Now, to be fair, the town in German is really old, going back at least 800 years, while the town in Florida is just over 100 years old. The town in Germany has a high percentage of their business in the city center, an area of about 6 blocks in any direction, with people living above and around many of the businesses. There is an old city wall which still rings half of the area. There are designated pathways and very few single family houses with large yards. People flood into the town center on Wednesdays and Saturdays, when local markets with fresh produce are set up, or to buy their bread, meats, and other items.
Now, there are definitely some downsides to the German model; I don’t want to claim it’s Utopian. But it is possible to have dense population clusters that eliminate sprawl and encourage less driving, even make it possible to do many things on foot.
I work in Finance for a supermarket company.
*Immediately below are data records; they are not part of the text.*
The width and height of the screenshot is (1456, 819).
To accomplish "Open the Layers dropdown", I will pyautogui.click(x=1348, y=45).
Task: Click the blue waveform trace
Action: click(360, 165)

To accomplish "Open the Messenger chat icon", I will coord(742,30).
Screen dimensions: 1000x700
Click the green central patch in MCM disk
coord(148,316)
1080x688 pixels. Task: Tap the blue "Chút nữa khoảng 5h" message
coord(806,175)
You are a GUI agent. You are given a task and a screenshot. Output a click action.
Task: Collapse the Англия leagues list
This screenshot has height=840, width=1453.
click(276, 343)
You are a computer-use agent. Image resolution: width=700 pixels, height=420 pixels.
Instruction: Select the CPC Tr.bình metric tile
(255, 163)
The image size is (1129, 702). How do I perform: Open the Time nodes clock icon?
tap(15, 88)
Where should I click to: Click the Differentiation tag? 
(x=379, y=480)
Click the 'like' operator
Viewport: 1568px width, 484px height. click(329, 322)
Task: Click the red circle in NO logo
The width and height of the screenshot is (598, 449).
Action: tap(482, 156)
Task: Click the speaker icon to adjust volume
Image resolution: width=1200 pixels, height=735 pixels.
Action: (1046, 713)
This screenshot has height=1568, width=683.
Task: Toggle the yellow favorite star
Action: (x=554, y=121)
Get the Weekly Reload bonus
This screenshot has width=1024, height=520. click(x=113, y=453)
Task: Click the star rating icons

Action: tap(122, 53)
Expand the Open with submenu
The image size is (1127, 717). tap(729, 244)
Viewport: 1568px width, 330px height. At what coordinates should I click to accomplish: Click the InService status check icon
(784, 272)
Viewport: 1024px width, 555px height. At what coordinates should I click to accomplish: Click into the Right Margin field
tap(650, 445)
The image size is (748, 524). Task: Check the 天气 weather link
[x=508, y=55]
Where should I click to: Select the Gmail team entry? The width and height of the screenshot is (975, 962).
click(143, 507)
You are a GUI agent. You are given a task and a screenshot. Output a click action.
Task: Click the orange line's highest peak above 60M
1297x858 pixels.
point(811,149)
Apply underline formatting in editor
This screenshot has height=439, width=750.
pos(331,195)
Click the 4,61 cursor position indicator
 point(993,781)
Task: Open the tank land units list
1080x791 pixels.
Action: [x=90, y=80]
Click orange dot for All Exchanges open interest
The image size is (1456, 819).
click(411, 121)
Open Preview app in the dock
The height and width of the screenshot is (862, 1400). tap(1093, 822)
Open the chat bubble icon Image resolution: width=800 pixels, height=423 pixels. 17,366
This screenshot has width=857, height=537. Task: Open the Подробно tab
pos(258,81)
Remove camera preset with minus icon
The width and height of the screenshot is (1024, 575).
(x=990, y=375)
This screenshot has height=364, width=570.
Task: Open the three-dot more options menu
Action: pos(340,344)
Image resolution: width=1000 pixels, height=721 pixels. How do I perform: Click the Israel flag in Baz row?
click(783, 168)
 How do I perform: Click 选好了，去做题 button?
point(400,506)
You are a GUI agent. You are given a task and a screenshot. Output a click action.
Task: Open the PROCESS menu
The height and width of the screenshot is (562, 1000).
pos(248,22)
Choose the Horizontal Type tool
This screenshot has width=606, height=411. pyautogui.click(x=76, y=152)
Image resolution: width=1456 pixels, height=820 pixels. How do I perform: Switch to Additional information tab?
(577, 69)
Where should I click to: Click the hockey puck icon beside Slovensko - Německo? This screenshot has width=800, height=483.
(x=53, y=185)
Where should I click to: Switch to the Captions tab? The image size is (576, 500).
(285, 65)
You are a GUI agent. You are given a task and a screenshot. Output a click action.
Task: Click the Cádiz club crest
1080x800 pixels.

A big part of my job is evaluating new sites for our stores. It is almost always much more expensive to put our stores onto existing sites in built up areas, than to build in new sites in the suburbs. Like 20-30% more expensive. The city governments have a totally different approach to development than the suburban ones do. They may pay lip service to having a supermarket open in the city to serve an underserved population, but once you go to build there, everyone has their hand out. We spend millions of dollars on stuff that has nothing to do with building or operating the store. If you don’t use a general contractor who is “in” with the local authorities, you can forget about getting the permits and inspections. Plus everyone has “suggestions” about who you should hire for everything, both during the construction phase and after the store opened.
As an example we abandoned a site in a major east coast city, when we found that as the price for building the store, the city wanted us to renovate a decrepit adjoining park, pay to upgrade parts of the water and sewer system, and pay for roadwork to widen the road so that the traffic going into and out of our store wouldn’t impact traffic on the street. And this was to go into a site where another supermarket had been a few years earlier. Wonder why they left in the first place?
In the suburbs the county governments are actively courting us to build more stores. All the infrastructure is provided, and you might even get a tax holiday for a few years.
You are never going to get rid of suburban sprawl simply because most people like having a house and a yard. And if they can afford it, whose to say they can’t live there?
That said, many cities could do a better of managing their existing infrastructure so it doesn’t turn into abandoned “greyfield” space.
Flint, MIis actually demolishing large swaths of city that are no longer sustainable and Detroit is basically allowing nature to retake many parts of that city.
The city of Hoboken, NJ has about the same population but it is compacted into about one square mile. There are no houses. It’s all multi family walk-ups and luxury appartment towers. There is a major rail hub and bus, subway (PATH) and ferry service to Manhattan, Newark, Jersey City and the surrounding area.
The first step to getting sprawl under control is simple (not easy, but simple): Political consolidation of the suburbs with the cities. Suburbanites should not be allowed to lived next door to a city and enjoy all the advantages of that while being beyond the reach of city taxing authorities. If annexed, they also have a vote in the city government. And a consolidated metro government can plan future growth – and mass-transit systems – more effectively.